Mingus got angry. He threw down the bass, ran to the piano, and turned his face to Mr. Johnson.
“I see these maniacal eyes an inch away,” recalls Johnson. “And he’s just glaring and making these funny breathing noises.”
Mingus struck the lower end of the piano four times, then returned to the instrument and resumed playing furiously.
But Mingus also seemed to appreciate Mr. Johnson. He once said to an audience, “This white boy can play!”
Then one evening, Mr. Johnson arrived to get ready for the show, only to find the piano closed and standing next to it was the famous saxophonist and flutist Yusef Lateef.
“If you were me and had the opportunity to hire Yusef Lateef or you,” Mingus apologized, “Who would you hire?”
Mr. Johnson continued to perform in other groups and eventually found a career as an arranger with jazz musician Emile Charlap, who ran an arrangement and copying company.
One day in 1971, Mingus came into his office looking for someone to arrange the music for his next album. He had someone specific in mind, but that person wasn’t there, so he pressed the sheet music into Mr. Johnson’s hand.
His first arrangements for Mingus were two songs from the album “Let My Children Hear Music” released on Columbia in early 1972. that too. In the liner notes, Mingus called it “the best album I’ve ever made”.
Mr. Johnson also contributed to a successful concert at New York’s Philharmonic Hall (now David Geffen Hall). The concert was recorded and released the same year as “Mingus and Friends Live in Concert”. Taken together, the two recordings show that, thanks in part to Mr. Johnson’s arrangements, Mingus had mastered the big band sound he had long sought.
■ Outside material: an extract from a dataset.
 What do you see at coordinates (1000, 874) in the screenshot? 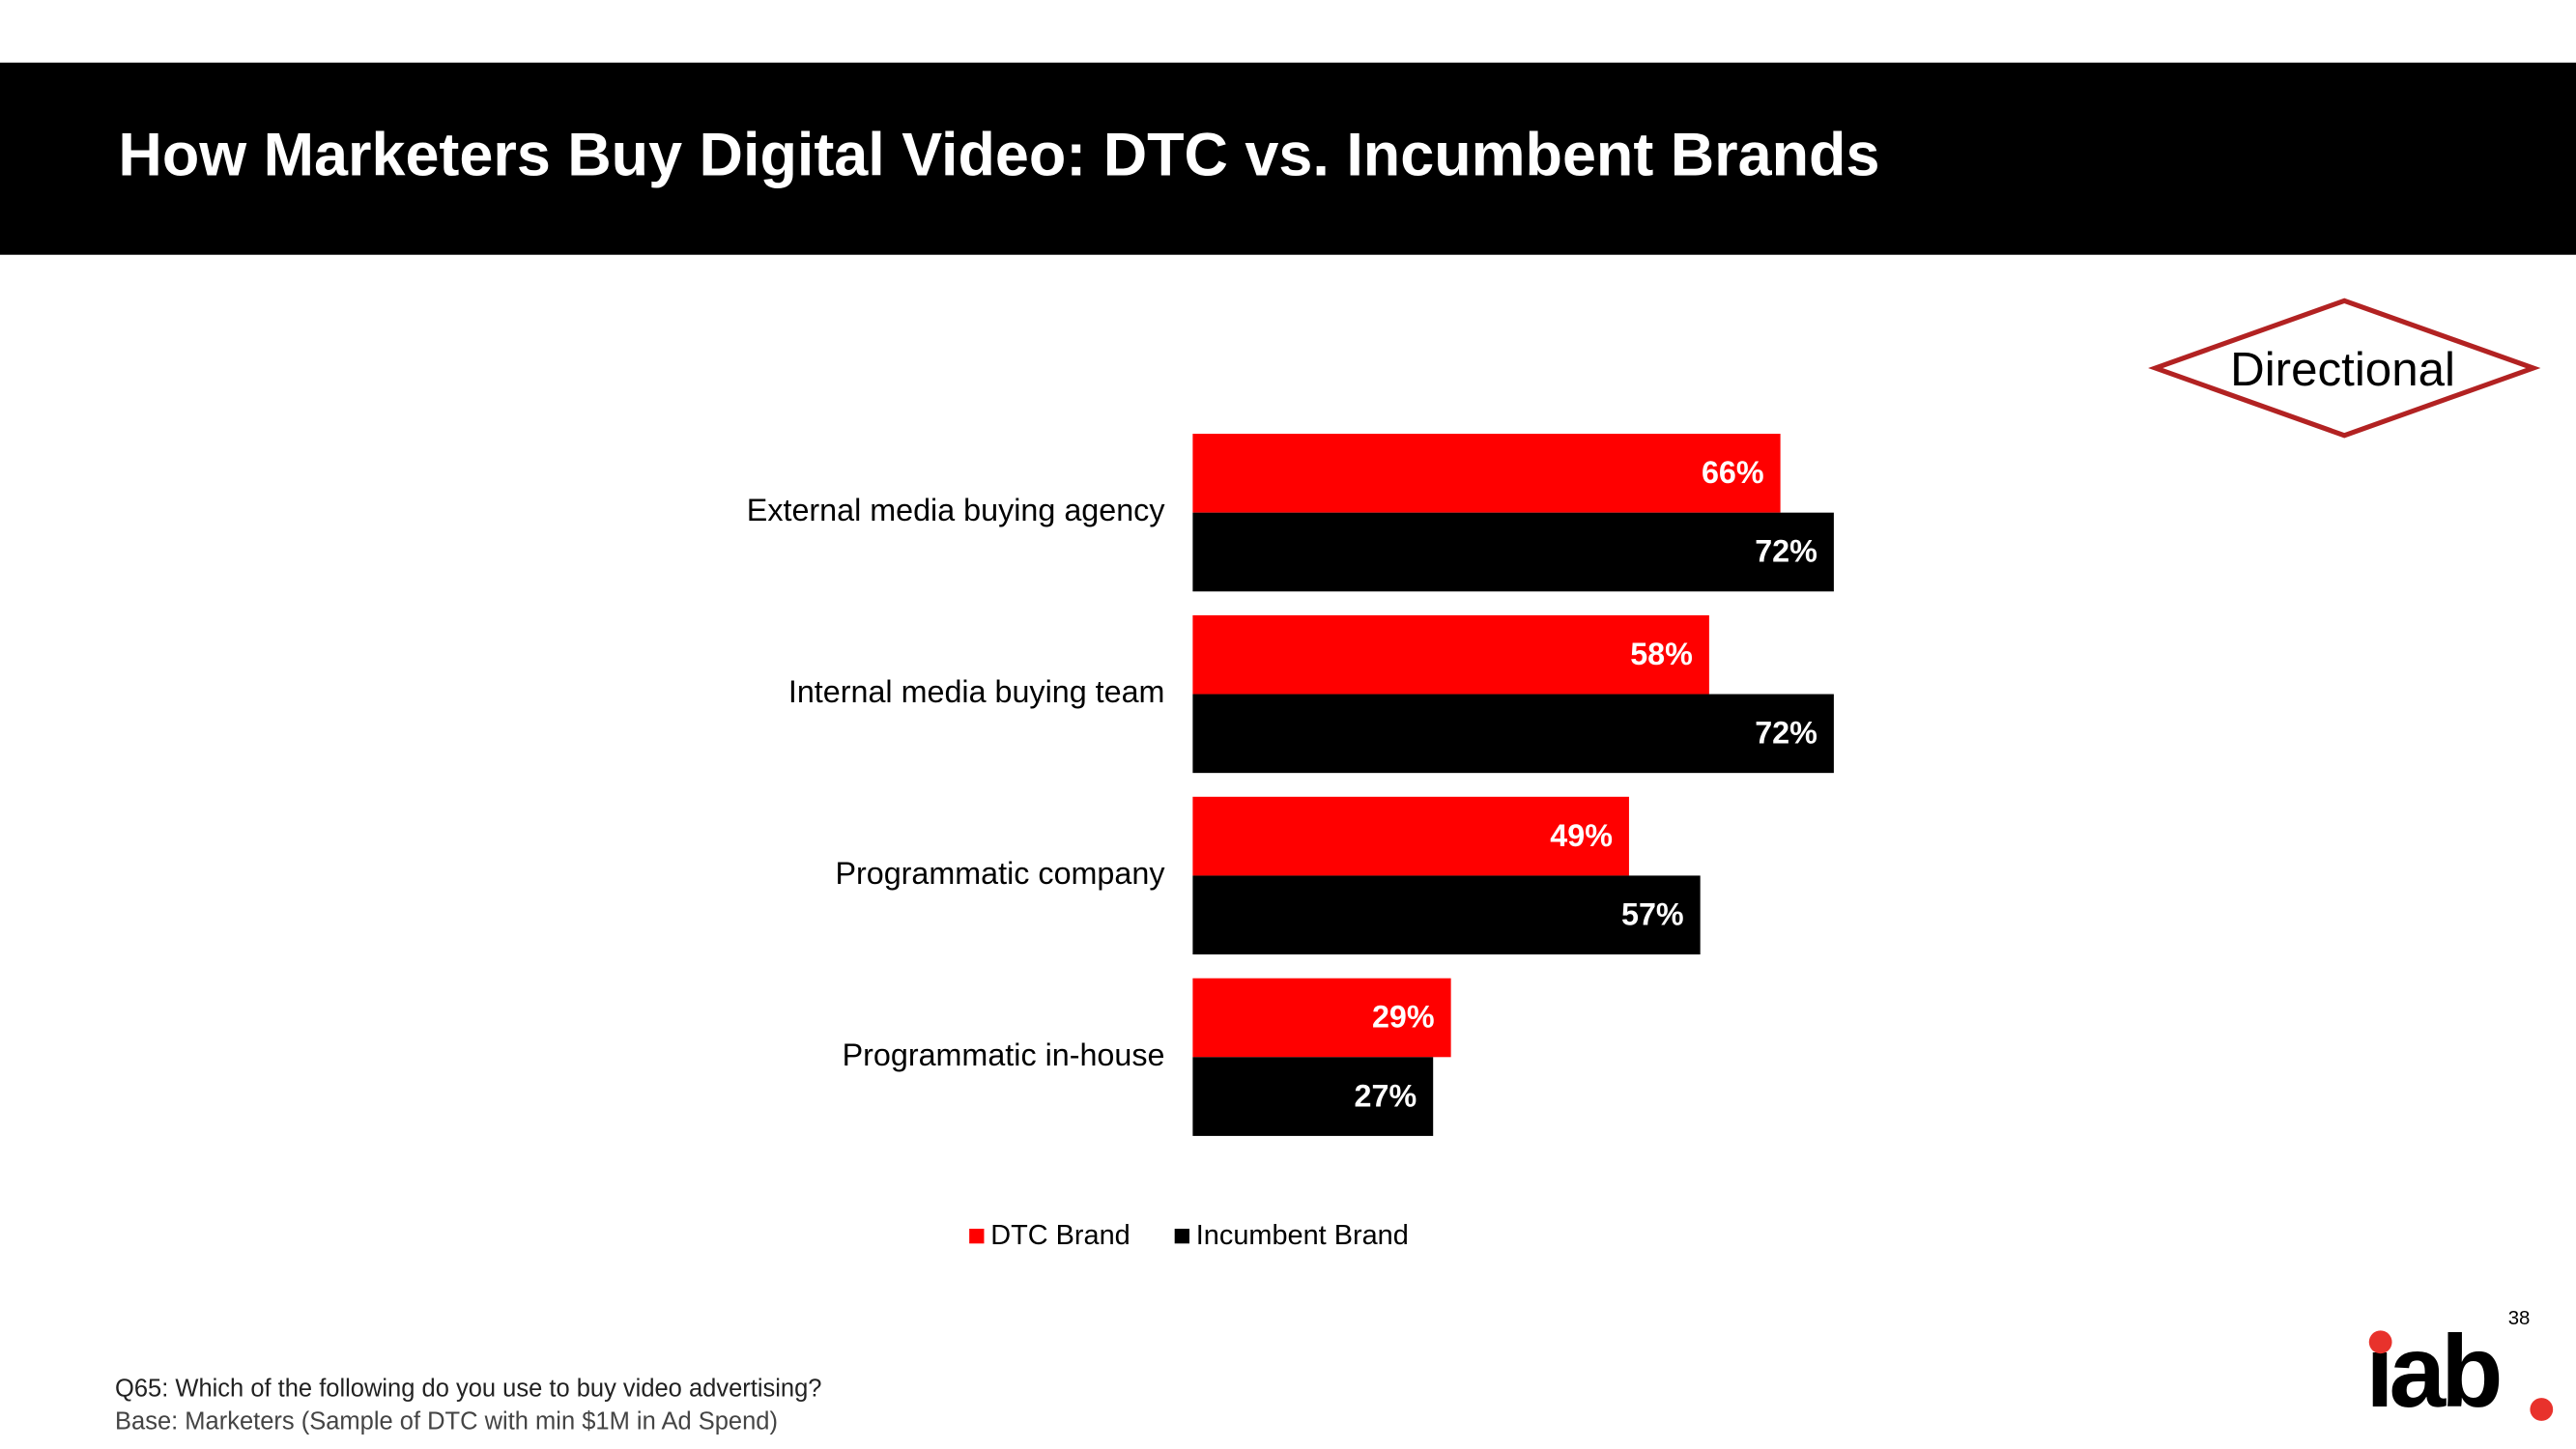
I see `category-label: Programmatic company` at bounding box center [1000, 874].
Mingus later also recorded two of Johnson’s productions, “Wee” and “For Harry Carney”.
Johnson’s work went beyond working with Mingus. Before and after the bassist’s death, he worked with many leading musicians as accompanist, arranger and composer. He was responsible for his two arrangements of his Broadway musicals “Blues in the Night” (1982) and “Black and Blue” (1989). He also wrote the little-seen musical Hobbit, Hobbit, based on the work of JRR Tolkien.
“He was just a master,” Tom Staitz, Johnson’s editor at Jazz magazine, said in a telephone interview. “He was a master jazz writer. A master photographer. He was a master of everything he touched.”